You'll get probabilities $\text{P(High|Data)}$ and $\text{P(Low|Data)}$. If neither probability is higher than a threshold (say $50\%$) you can label the instance as $\text{Unknown}$ instead.


Example in R

An example in R using kernlab's ksvm (any probabilistic classifier would work).

library(kernlab)

#our data
x = as.matrix(iris[,-c(2,4,5)])
y = iris$Species

#our new classes
ysetosa = (y == "setosa") + 0
yversic = (y == "versicolor") + 0

#our two models
fitsetosa = ksvm(y = ysetosa, x = x, type = "C-bsvc", prob.model = TRUE)
fitversic = ksvm(y = yversic, x = x, type = "C-bsvc", prob.model = TRUE)

#the class predictions
predsetosa = predict(fitsetosa, x, type = "probabilities")
predversic = predict(fitversic, x, type = "probabilities")

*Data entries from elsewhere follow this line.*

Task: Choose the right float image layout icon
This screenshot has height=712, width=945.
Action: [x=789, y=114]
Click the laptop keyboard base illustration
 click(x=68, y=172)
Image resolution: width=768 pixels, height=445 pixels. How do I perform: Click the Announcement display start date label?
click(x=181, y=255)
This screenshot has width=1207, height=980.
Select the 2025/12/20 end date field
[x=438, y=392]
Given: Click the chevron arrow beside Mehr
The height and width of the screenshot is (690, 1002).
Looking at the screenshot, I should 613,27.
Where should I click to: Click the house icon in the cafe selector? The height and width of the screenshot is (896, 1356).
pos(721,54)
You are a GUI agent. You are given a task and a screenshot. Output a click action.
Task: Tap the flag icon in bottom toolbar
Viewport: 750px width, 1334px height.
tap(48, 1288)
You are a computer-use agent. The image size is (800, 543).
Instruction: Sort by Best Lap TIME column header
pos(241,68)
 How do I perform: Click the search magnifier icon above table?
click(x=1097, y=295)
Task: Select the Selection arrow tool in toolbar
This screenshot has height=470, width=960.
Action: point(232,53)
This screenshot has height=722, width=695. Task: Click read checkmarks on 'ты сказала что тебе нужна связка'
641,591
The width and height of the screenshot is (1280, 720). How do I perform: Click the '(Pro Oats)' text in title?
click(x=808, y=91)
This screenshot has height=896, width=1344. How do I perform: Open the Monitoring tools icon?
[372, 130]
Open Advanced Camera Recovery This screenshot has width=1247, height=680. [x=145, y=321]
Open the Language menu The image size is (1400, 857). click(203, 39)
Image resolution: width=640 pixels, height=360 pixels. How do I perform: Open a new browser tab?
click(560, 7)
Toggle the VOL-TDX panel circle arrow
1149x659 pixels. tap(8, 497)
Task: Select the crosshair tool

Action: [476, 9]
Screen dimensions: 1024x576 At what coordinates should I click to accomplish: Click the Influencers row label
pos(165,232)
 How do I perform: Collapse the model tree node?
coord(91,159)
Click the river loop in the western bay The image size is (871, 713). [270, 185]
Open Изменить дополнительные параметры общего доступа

#the unknown probability is 1 minus the other probabilities
pred = cbind(setosa = predsetosa[,2L], versicolor = predversic[,2L], unknown = 1 - predsetosa[,2L] - predversic[,2L])

tail(pred)

#> tail(pred)
#            setosa  versicolor   unknown
#[145,] 0.009275878 0.005356246 0.9853679
#[146,] 0.009058278 0.141930931 0.8490108
#[147,] 0.009945749 0.101307355 0.8887469
#[148,] 0.009903443 0.034164283 0.9559323
#[149,] 0.009027848 0.002268708 0.9887034
#[150,] 0.009679991 0.028774113 0.9615459

We know the last 50 examples in iris are neither setosa nor versicolor, and this is reflected in the respective probabilities.


Issues

The difference can generate negative probabilities. Better methods for probability coupling exist and should be used instead. I'm fairly sure you can edit kernlab ones (mostly based on binary probabilities) to not sum to 1, which in practice would result in the example I created.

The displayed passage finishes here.